Closed KaMiletic closed 1 year ago
Frank Luna's FrameResource is his equivalent of DeviceResources which is used in many Microsoft samples. You can find DirectX 12 versions of it for Win32, UWP, and even Xbox. This is not necessarily a design intended for full engines, but a learning tool abstraction. You could certainly use it as the basis of creating a game engine singleton, but most cross-platform engines already have established abstractions.
MiniEngine is intended as a' full engine' demonstration. If you are just looking for some examples of rendering 3D models with DirectX 12, take a look at DirectX Tool Kit for DX12 and the Model class.
@walbourn thank you for your answer. In win32 samples, multithreading there is FrameResource.h and FrameResource.cpp. In Frank Luna book they explain it as a circular buffer holding rendering constant buffer per frame and model object and command allocator. If i would write render engine could I use same pattern or is it inefficient? In MiniEngine I have seen an issue here where to put brake point for init of engine, but could I put brake point somewhere where I could see rendering calls. Thank you
In DirectX 12, the application is responsible for ensuring all resources like constant buffers are kept 'alive' until the GPU is done rendering them, which can take up to 3 frames. The samples all tend to use a fairly simplistic model for this. For a "generalized' solution, see LinearAllocator in the DirectX Tool Kit for DX12.

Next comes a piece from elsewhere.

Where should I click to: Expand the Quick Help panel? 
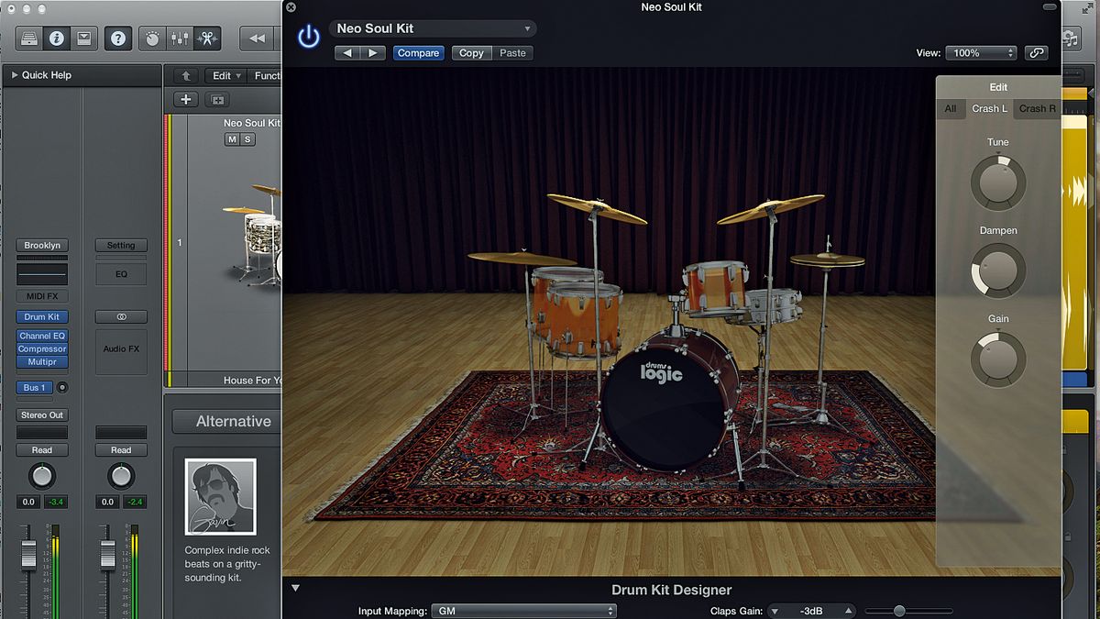click(x=15, y=75)
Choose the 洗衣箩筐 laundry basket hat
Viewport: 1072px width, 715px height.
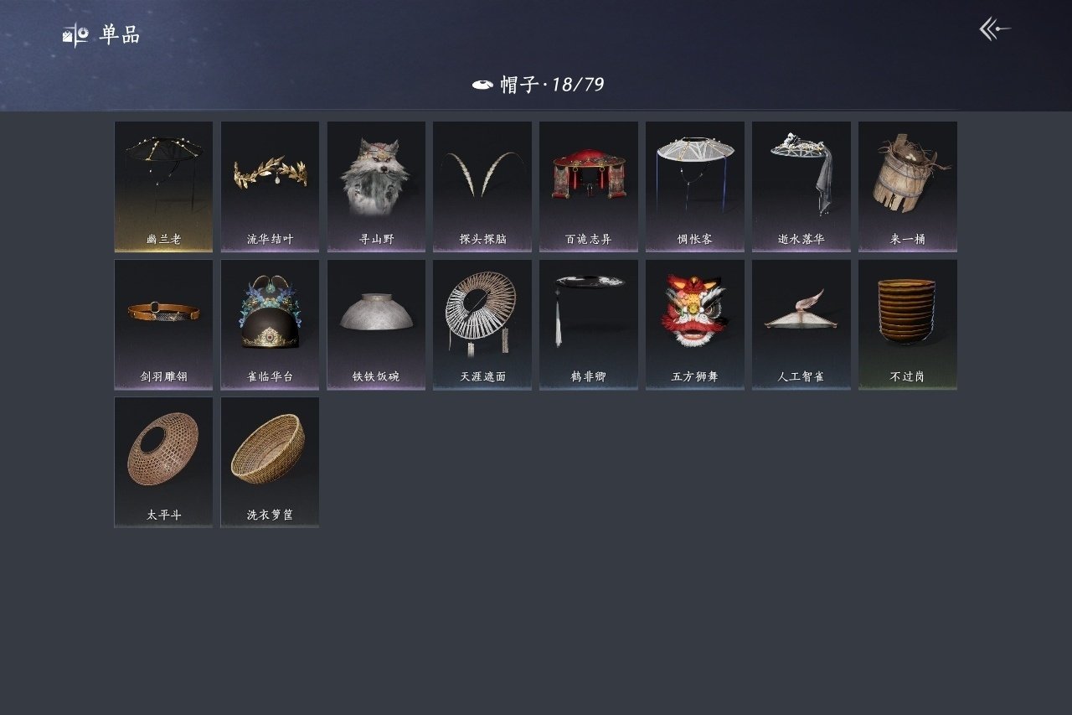click(x=270, y=462)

MiniEngine uses a similar approach LinearAllocator.cpp / .h.
Hello
I am learning direct3d 12 and I have seen both here and Frank Luna book use frame resources to keep CPU and GPU busy while building and submiting commands to the GPU for execution. Is this approach good enough for production quality applications or another approach would be better ? In MiniEngine what class is responsible for rendering 3d models , and where would be a good to place to insert brake point to see rendering calls. Thank you!